Он разложил карты на кофейном столике, торопливее, чем обычно, потому что хотел убрать их до прихода Джанет. Он не стеснялся того, что ежедневно консультировался с картами, в собственном доме он мог делать все, что вздумается, но почему-то не хотелось, чтобы Джанет видела, как он тасует и раскладывает карты.

Ничего особенного карты ему не рассказали. Какие-то незнакомцы появились на горизонте, но они появлялись постоянно. Жизнь, согласно картам Таро, была в норме.

Он сложил карты, аккуратно убрал колоду в ящик комода, а когда, через четверть часа, Джанет вернулась с работы, лежал на диване и смотрел выпуск новостей. Солнцезащитные очки она сняла, как только вошла в дом, чтобы осрамить его. Он искоса глянул на жену и решил, что по прошествии четырех или пяти дней от его удара такого следа остаться не должно. Наверное, она ткнула себе в глаз пальцем, чтобы у него разыгралась совесть.

— Как прошел день? — спросил он.

— Я поймала рыбу. — Она так давно говорила с ним монотонным голосом, что он принимал это за норму. — Сейчас займусь обедом. — Джанет прошла на кухню.

Новостной выпуск сменился рекламным роликом какого-то средства от изжоги, а Туилли сказал себе: «Она что-то замышляет против меня». А знал он это по одной простой причине: она перестала ему в чем-либо возражать. Больше не злилась на него, отказалась от попыток подмять его под свой каблук.

Давным-давно, когда они только что поженились, она пыталась изменить все к лучшему, и он был ее самым главным проектом. Не единственным, она пыталась командовать всем и везде, но самым главным. Она вышла за него замуж, и они оба это знали, потому что он нуждался в улучшении, а потом верила, что со временем, когда он станет лучше, она обретет с ним счастье.

Но нет. Никому не дано помыкать Роджером Туилли. Роджер не из тех, кто позволяет помыкать собой, он всегда готов ответить ударом на удар.
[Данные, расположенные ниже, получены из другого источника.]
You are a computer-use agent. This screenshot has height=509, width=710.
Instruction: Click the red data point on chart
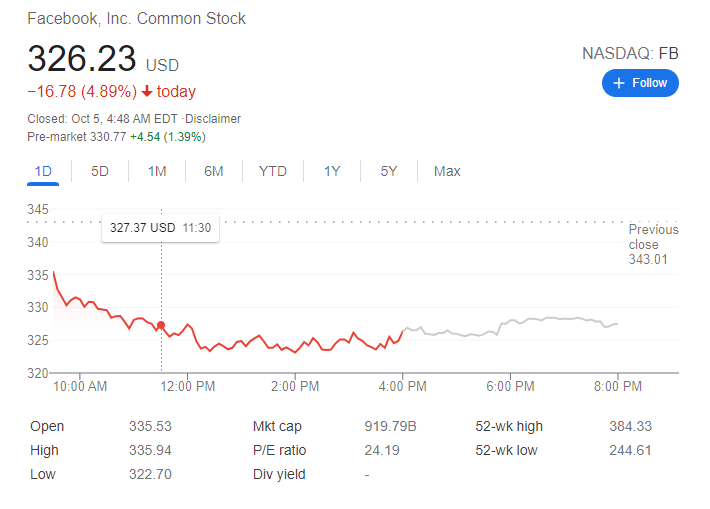pyautogui.click(x=162, y=325)
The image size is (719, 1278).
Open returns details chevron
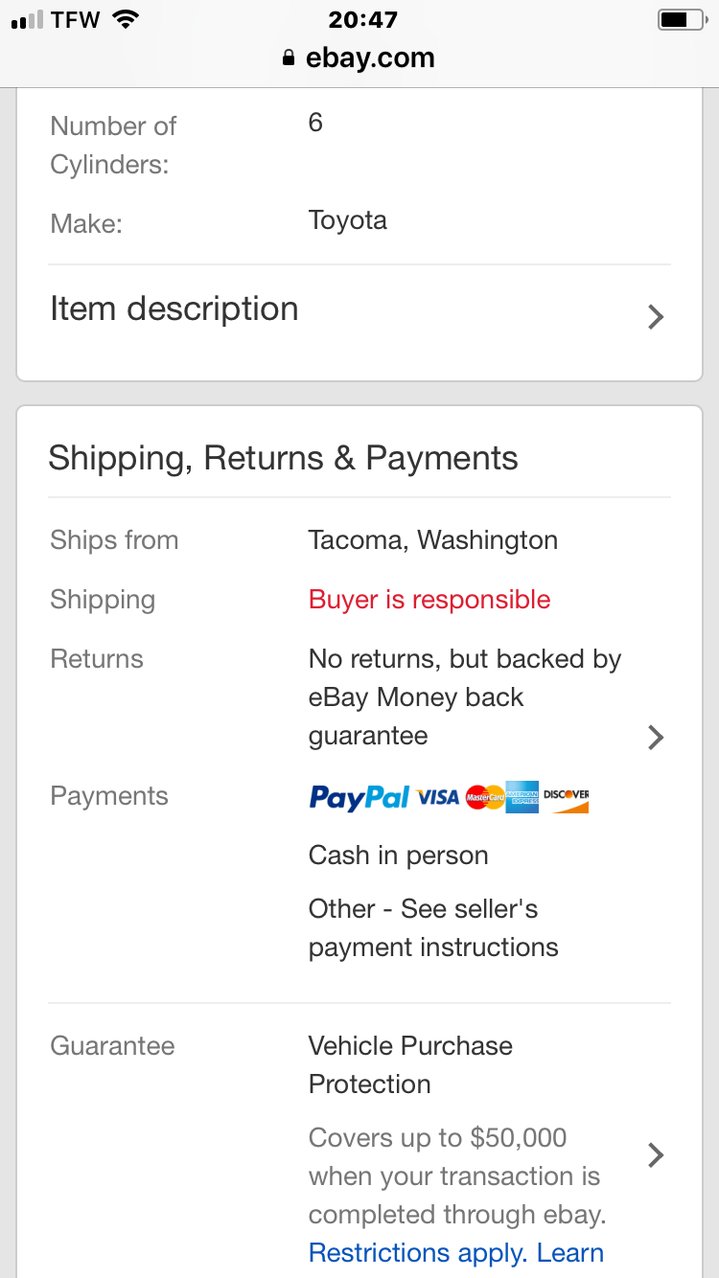[656, 737]
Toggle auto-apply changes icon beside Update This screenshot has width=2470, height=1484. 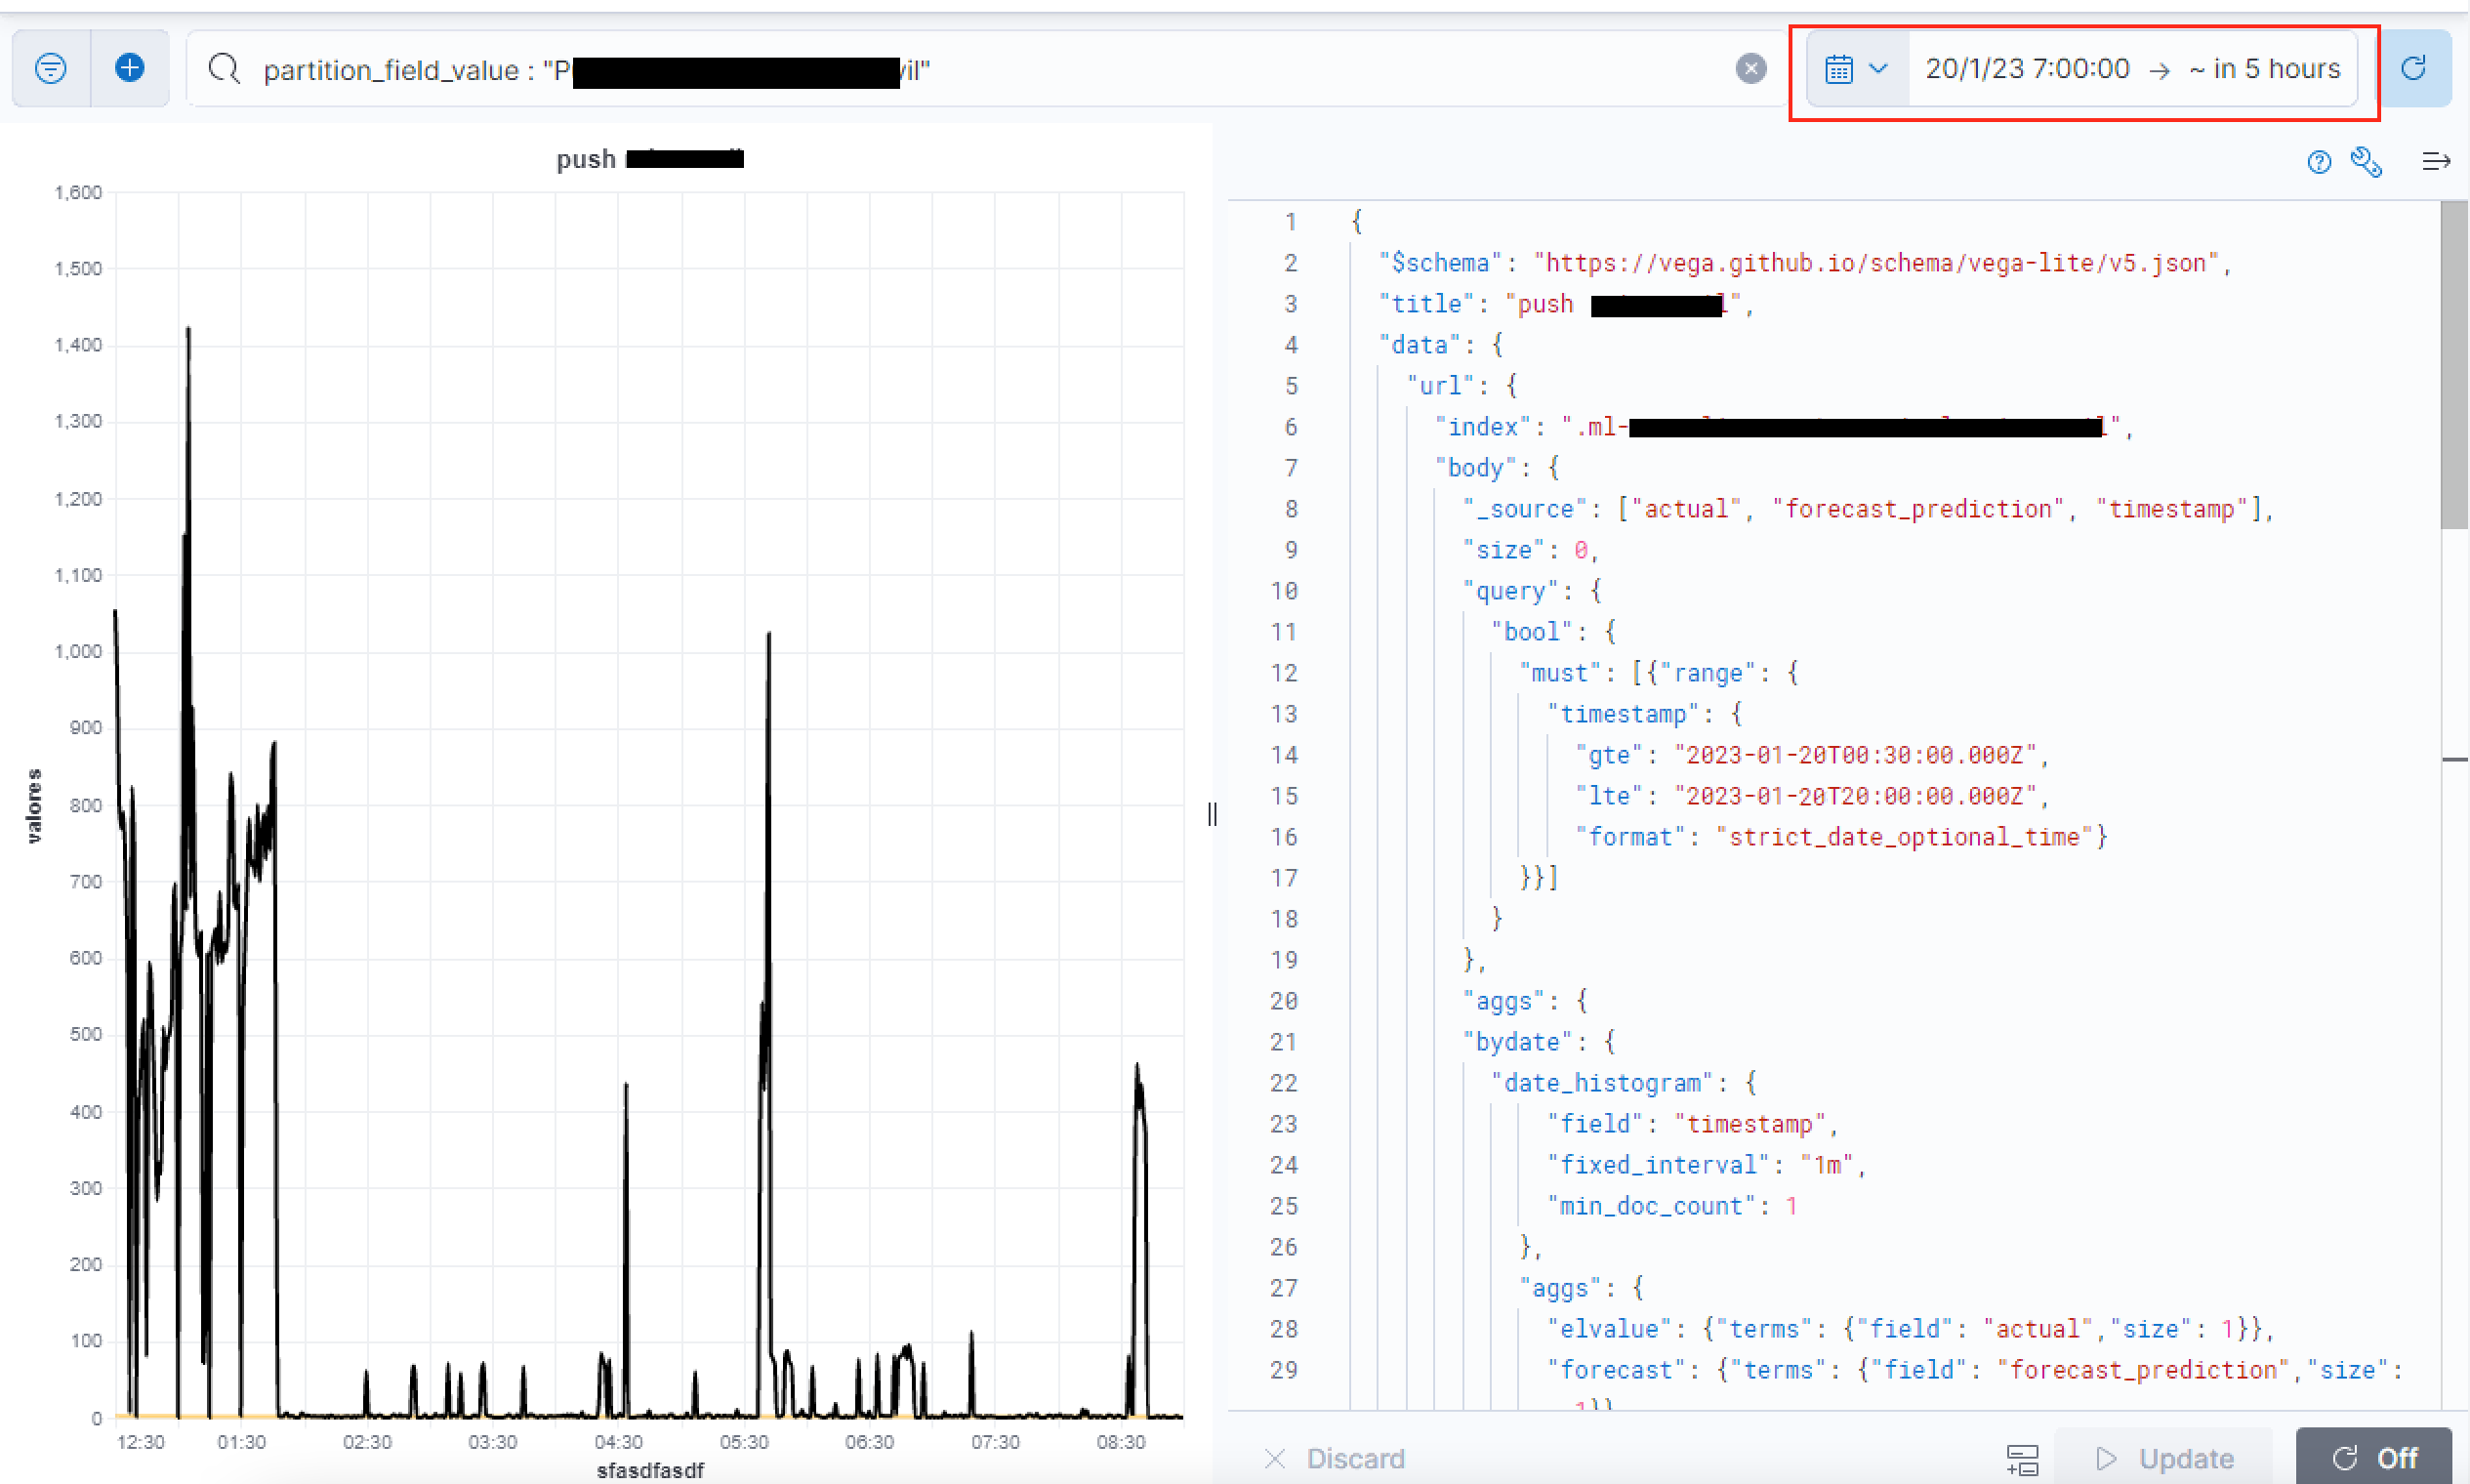(2022, 1458)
Но больше она ничего от него не хотела, практически ничего, лишь изредка вдруг начинала давить, как несколько дней тому назад. Вот почему он знал, она что-то задумала. Что-то задумала.

«Могу я поговорить с Френком?»

14

Куэрк не собирался оставаться в городе на ночь, а потому не стал брать минивэн Клода, а поехал на своей развалюхе «хонде», которая стоила не больше кирпича. Однако он знал, что доедет на ней до Нью-Йорка, вернется обратно, да и потом она ему еще послужит, сколько потребуется.

Три часа. Припарковав свой автомобиль, он пешком направился к дому Дортмундера и нажал бы на кнопку звонка, если бы Келп его не опередил. Он стоял перед дверью, вытаскивая из кармана бумажник.

— Что скажешь, Кирби? — спросил он, доставая из бумажника кредитную карточку. Затем сунул карточку в зазор между дверью и косяком, сдвинул ее вниз, словно срезая верхний слой с мягкого сыра, и дверь распахнулась с легким щелчком. — Заходим, — и первым переступил порог.

— А почему ты не позвонил? — спросил Куэрк, последовав за ним.

— А чего его беспокоить? Мы и так вошли без проблем. Опять же, практика. Куэрк не порадовался, но и не удивился, когда Келп тем же манером открыл и дверь квартиры, тихонько вошел в коридор, а уж там крикнул во весь голос:

— Привет! Есть кто-нибудь? — И обернувшись к Куэрку, пояснил: — Мэй не нравится, когда я вот так проникаю в квартиру.